-- DATA FOR THIS TASK follows --

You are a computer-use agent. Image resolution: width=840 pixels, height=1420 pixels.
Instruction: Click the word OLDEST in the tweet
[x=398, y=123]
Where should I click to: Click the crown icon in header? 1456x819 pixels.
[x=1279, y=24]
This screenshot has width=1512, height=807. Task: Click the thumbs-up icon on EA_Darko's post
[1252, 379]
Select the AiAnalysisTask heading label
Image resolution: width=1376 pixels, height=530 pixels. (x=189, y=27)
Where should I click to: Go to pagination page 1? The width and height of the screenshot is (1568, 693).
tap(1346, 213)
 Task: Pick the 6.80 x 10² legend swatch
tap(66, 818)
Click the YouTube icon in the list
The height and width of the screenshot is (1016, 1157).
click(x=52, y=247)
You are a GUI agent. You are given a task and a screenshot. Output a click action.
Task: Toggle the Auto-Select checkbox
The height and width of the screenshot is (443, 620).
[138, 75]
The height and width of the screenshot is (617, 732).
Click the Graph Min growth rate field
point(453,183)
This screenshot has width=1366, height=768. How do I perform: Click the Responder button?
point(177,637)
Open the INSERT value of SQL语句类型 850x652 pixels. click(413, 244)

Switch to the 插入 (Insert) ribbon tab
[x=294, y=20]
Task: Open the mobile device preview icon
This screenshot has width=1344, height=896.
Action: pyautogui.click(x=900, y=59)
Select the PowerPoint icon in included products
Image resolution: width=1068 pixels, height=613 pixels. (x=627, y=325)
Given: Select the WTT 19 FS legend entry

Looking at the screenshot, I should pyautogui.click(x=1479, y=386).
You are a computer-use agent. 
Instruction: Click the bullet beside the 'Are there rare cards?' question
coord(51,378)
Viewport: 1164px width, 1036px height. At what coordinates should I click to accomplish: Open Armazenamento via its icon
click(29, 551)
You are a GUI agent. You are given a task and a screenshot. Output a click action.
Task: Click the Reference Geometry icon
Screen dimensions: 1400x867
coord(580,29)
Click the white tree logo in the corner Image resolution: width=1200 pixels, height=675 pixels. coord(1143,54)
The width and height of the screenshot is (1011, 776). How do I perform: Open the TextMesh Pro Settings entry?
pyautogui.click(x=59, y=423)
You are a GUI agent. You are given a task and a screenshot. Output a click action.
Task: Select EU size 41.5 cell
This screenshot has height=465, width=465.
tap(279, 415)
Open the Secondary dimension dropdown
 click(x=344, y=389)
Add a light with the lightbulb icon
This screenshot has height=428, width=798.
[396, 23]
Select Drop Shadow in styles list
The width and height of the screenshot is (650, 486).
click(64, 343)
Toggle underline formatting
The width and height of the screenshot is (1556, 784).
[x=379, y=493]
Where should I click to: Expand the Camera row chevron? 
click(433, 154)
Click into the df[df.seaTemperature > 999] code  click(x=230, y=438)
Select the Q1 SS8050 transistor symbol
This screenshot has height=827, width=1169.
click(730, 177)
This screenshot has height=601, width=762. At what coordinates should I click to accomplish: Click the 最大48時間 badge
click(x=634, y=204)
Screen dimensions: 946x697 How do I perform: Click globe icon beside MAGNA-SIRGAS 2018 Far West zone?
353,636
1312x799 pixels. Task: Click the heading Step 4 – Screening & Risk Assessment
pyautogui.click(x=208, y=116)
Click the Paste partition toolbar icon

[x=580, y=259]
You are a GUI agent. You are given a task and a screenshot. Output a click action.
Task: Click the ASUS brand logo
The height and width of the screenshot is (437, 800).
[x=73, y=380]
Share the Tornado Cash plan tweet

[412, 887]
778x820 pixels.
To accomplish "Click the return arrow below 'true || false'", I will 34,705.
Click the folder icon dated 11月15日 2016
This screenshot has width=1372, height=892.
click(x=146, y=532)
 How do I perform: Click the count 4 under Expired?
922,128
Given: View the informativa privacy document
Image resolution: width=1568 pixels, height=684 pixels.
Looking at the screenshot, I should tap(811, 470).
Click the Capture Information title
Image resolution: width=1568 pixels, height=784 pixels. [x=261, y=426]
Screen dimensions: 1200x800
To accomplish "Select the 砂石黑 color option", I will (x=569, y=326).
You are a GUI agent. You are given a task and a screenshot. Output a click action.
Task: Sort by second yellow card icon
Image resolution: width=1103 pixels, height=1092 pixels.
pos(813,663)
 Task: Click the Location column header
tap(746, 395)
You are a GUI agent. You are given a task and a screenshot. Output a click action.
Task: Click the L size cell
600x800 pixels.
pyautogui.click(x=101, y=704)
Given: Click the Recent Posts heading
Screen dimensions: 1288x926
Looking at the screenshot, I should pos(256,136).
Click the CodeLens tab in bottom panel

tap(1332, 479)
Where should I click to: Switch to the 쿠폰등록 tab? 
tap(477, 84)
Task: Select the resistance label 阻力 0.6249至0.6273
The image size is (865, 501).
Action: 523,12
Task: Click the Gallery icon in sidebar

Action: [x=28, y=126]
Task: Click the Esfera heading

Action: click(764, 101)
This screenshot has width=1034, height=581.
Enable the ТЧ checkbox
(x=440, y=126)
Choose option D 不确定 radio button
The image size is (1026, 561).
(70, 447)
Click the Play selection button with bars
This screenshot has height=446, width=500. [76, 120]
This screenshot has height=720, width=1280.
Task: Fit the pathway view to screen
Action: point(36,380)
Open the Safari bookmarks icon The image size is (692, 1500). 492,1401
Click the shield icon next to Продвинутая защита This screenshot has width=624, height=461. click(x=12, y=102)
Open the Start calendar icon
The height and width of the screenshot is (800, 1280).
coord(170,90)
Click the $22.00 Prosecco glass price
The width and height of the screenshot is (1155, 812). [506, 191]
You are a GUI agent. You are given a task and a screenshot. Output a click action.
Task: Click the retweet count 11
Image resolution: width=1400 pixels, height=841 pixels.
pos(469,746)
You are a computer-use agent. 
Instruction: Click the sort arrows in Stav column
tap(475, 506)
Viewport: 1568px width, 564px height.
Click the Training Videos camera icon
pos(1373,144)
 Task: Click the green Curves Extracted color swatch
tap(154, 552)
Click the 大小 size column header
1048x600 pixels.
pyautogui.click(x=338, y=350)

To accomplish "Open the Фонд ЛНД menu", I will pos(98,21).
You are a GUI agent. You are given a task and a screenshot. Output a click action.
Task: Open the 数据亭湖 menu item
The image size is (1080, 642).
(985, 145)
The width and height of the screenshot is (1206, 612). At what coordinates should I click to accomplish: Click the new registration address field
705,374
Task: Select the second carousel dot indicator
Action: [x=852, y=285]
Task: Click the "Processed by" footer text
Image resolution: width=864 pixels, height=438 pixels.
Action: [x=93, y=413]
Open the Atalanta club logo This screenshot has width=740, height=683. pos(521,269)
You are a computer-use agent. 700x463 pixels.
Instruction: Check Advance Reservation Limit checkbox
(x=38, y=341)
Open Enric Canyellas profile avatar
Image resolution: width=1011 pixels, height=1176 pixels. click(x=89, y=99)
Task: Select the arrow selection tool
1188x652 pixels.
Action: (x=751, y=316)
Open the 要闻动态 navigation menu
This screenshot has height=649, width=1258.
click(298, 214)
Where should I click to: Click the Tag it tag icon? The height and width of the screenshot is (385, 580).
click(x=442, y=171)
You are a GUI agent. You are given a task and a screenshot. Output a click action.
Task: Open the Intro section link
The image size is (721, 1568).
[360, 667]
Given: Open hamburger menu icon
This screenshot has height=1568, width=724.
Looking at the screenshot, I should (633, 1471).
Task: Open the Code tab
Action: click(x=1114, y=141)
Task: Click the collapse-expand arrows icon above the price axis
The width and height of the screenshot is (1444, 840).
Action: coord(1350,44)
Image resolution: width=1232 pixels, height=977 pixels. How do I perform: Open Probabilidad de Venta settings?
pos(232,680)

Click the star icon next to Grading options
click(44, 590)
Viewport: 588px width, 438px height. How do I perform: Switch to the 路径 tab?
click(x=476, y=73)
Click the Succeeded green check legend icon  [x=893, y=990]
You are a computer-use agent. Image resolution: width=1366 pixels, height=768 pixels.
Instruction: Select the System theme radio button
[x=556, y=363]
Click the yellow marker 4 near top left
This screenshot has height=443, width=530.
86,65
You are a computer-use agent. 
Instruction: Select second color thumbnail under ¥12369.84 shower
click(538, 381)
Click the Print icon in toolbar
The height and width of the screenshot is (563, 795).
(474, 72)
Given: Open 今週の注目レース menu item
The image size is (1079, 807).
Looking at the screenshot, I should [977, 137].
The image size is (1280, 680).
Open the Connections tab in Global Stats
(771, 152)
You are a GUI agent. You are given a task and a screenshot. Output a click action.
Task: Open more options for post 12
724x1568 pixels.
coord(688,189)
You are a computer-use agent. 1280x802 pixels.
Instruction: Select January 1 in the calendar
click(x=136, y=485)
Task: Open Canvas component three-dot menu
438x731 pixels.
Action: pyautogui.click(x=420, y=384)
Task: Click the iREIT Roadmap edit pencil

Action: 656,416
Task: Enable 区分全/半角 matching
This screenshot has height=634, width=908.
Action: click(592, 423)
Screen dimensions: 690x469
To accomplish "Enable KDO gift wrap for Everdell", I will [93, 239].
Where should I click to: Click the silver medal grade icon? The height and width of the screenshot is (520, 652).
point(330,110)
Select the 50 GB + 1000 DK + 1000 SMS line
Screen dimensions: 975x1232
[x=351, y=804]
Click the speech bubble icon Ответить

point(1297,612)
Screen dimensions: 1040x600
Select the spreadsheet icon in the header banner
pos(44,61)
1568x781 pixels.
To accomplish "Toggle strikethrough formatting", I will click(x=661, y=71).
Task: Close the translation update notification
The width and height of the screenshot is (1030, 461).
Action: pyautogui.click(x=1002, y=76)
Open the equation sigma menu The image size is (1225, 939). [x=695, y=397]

-- DATA FOR THIS TASK concluded --

AIM OF THE TASK
Your answer should be a single number: the count of lines above with the word "computer".

SOLUTION
7